> _Problem set_
A - Reproduce the passage on privacy permissions word for word, everything from "When a contact" down to "for this type.".
B - Extend the guide on adding privacy permissions to contact and lead records, picking up after its final sentence.

> _Excerpted passage_
■ ■ ■ ■ ■
Each time you collect data on a person, you need to add a Data Privacy permission to record how, where, and for what reason you are storing their personal data.

Over time, the organization may collect data on the same person multiple times. Each time, a Privacy Permission should be added which will give the rights for storing and processing the data held. These rights are cumulative, e.g. if you have seen this person at three different conferences, there will be three Privacy Permission records, of which two might be active and one expired. This still allows the data to be held and processed.

When a contact or lead is first created, there are no Privacy Permission records. But there should be at least one, to allow you to process their data.

Go to the contact or lead record and add a new Privacy Permission.

To add a Privacy Permission, select the New button on the panel.

This takes the user through three steps:

1. Select the Privacy Source type.

2. Select the Privacy Source for this type.

In this case, there is only one type of Privacy Source based on the "In Person" source type.

3. Select the date and add a description (e.g. evidence). 

By default, the date is set today. Enter the details of how the data was collected.
■ ■ ■ ■ ■
> _Given information_
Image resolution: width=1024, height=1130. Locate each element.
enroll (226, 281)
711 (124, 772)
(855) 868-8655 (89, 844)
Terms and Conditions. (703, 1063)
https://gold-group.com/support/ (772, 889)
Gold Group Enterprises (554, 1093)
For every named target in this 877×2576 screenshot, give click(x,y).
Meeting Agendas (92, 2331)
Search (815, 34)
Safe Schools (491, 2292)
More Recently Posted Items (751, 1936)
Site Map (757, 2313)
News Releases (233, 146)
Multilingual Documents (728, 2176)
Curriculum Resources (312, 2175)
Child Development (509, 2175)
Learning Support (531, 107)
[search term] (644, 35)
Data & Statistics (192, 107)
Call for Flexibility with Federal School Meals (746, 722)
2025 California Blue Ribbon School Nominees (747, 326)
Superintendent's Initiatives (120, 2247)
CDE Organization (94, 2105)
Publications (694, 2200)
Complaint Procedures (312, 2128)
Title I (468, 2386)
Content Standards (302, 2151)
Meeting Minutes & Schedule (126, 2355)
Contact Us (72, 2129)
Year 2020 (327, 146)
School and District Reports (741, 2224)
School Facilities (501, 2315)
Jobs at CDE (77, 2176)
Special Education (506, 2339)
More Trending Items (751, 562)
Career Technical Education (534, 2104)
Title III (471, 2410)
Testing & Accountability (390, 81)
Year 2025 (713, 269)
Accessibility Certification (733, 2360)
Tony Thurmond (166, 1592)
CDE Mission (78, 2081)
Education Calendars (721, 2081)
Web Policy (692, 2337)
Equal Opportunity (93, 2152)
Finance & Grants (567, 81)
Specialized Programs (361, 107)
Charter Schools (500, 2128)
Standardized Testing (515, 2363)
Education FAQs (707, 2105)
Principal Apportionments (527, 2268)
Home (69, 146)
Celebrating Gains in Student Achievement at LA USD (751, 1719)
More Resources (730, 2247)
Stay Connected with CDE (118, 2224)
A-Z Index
■ ■ ■ ■ ■
> _Answers in order_
A -
When a contact or lead is first created, there are no Privacy Permission records. But there should be at least one, to allow you to process their data.

Go to the contact or lead record and add a new Privacy Permission.

To add a Privacy Permission, select the New button on the panel.

This takes the user through three steps:

1. Select the Privacy Source type.

2. Select the Privacy Source for this type.

B -
If the Privacy Source has "Explicit-Opt-in" set, then the checkbox with "Agree to Privacy Notice" is displayed along with the Privacy Notice. If the user does NOT check "Agree to Privacy Notice" then Privacy Permission will be created, but the Opt-ins for the Allowed Communication Rules associated with the Privacy Source WILL NOT be created.

The new Privacy Permission will be shown in the Privacy Permissions panel. The expiry date will be automatically calculated from the communications default which is on the Privacy Source.

Go to Privacy Permissions tab. Hit NEW.

You only need to add four pieces of data:

Hit Save.  
Everything else is calculated or added for you.

When a Privacy Permission is added to a lead or contact, a number of Privacy Optins are added to the Privacy Permission.  An Optin will be created for each linked Communication Rule for the Privacy Source. These are shown in the Allowed Communications panel. If the Privacy Source is Custom Type, the user will select which Communication Rule to add.

A lead or contact may request to be unsubscribed from a Communication Rule. Go to the Allowed Communications panel, then from the dropdown menu select "Unsubscribe".

This has the effect of setting every Privacy Optin that the user has for this Communication Rule to unsubscribed; in the image above "Product Updates - Email". The other Communication Rules are not unsubscribed;  in the image above "Product Updates - SMS".

When a Privacy Permission reaches its expiry date, any Allowed Communications that were created because of this Privacy Permission will expire. The Allowed Communication will not expire if another Privacy Permission is in place to keep that Allowed Communication valid. 

If all of the Permissions have been expired or withdrawn then the Privacy Alert will show in red.

A Permission can be extended or withdrawn.

The retention or communications expiry can be changed. An example is when someone is personally engaged with you even through their permission is about to expire.

A permission cannot be deleted, but it can be withdrawn if it was created in error or incorrectly. If a person no longer wants to be marketed to, they should unsubscribe.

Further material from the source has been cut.